During 2025, investor capital has not disappeared, but it has shifted. According to research from the Angel Investment Network, 40% of angel investors worldwide plan to increase their investment volume this year, while another 39% will maintain current levels. This suggests that the funding pool remains strong, but competition for those pounds is steeper than ever.
British entrepreneur and investor Matt Haycox, who has spent more than two decades backing and mentoring growing businesses, believes most founders still misunderstand what investors truly want. His insights outline five unfiltered lessons every founder needs to hear before asking for money.

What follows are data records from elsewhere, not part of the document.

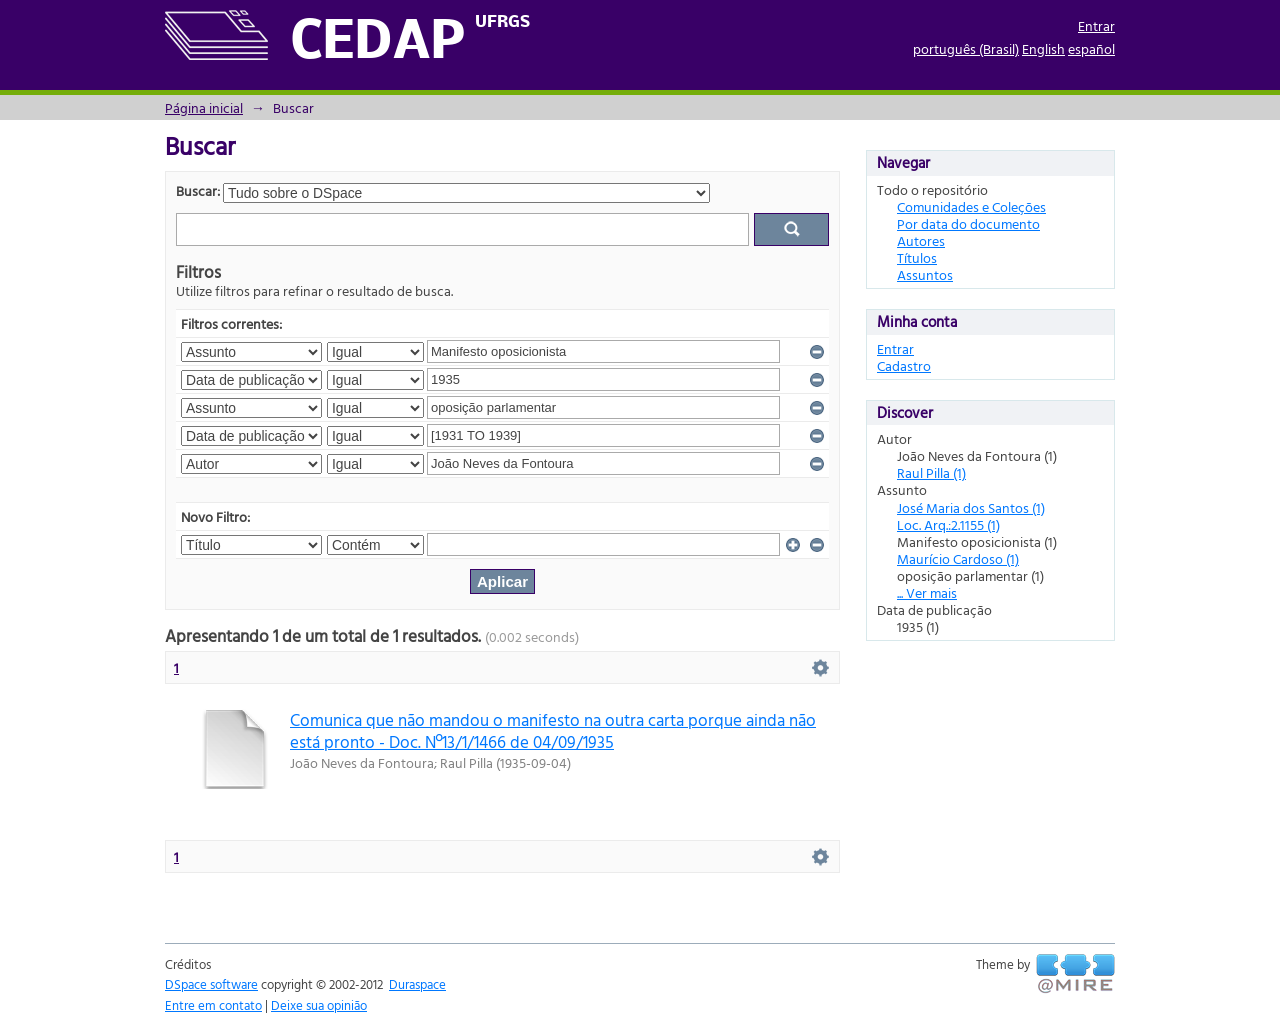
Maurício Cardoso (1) (958, 558)
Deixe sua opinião (319, 1005)
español (1091, 48)
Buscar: (198, 190)
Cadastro (904, 365)
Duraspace (417, 984)
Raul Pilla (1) (931, 472)
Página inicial (204, 107)
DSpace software (211, 984)
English (1043, 48)
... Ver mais (927, 592)
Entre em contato (213, 1005)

- Investors Back People First
Haycox often says, ‘I don’t invest in ideas. I invest in people who can execute them.’ His approach mirrors a broader market reality: most early-stage investors now rank founder quality above product innovation. A 2025 survey from Coinlaw found that 85% of angel investors prioritise leadership competence and resilience over the product itself.
For Haycox, that means character counts just as much as spreadsheets. He looks for founders who can absorb hits, make tough calls and recover fast, qualities he believes are the true differentiator when capital gets tight.
- Storytelling Beats Slide Decks
While financials matter, Haycox insists that the most investable founders are also the best storytellers. ‘Investors are human,’ he explains. ‘They want to believe in something bigger than spreadsheets.’ He teaches that compelling founders anchor their pitch in emotion and evidence: why the business exists, who it serves and how it wins.
According to the UK Business Angels Association’s 2025 Investor Confidence Report, over one in five investors cite poor storytelling and lack of clarity as the main reasons they reject a pitch. Haycox’s takeaway is simple: a clear narrative converts faster than an overdesigned slide deck.
- Show Skin In The Game
For Haycox, commitment speaks louder than enthusiasm. ‘If you won’t risk your own capital, don’t expect me to risk mine,’ he says. Founders who show personal financial or reputational investment immediately stand out. This principle aligns with findings from the British Business Bank, which reports that founder contribution remains one of the top three confidence indicators among UK private investors in 2025. In Haycox’s world, conviction sells and nothing signals conviction like betting on yourself first.
- Translate Real Numbers Simply
Too many entrepreneurs, Haycox says, drown investors in unnecessary data. His advice is to master three figures: cash flow, customer acquisition cost and lifetime value. ‘If you can’t explain those in 30 seconds, you don’t understand your business,’ he warns.
The British Business Bank’s Small Business Equity Tracker 2025, states early-stage investors are increasingly wary of overcomplicated financial models and now focus more on unit economics and revenue resilience. Haycox’s team at his business finance platform, Funding Guru often helps founders refine these numbers into simple, credible narratives that build investor trust fast.
- Build Relationships Before The Pitch
Haycox believes most fundraising mistakes happen long before the pitch begins. ‘You don’t meet investors at the table,’ he says. ‘You meet them by being visible, useful and credible months earlier.’ Research from Beauhurst found that more than 60% of UK venture deals in 2025 involved founders who already had a relationship with their lead investor. This, Haycox argues, proves that social capital is often more valuable than financial capital when it comes to attracting funding.
The New Reality Of Raising Capital
With his decades of experience and no-nonsense style, Matt Haycox presents a modern blueprint for founders who know the terrain has shifted. He emphasises that today’s investor values authenticity, clarity and founder alignment more than ever. ‘Investors buy conviction,’ he says, ‘and hands-on commitment beats splashy projections.’
Entrepreneurs who apply his five principles are better placed to turn interest into investment, not just at the table but long after the deal is signed.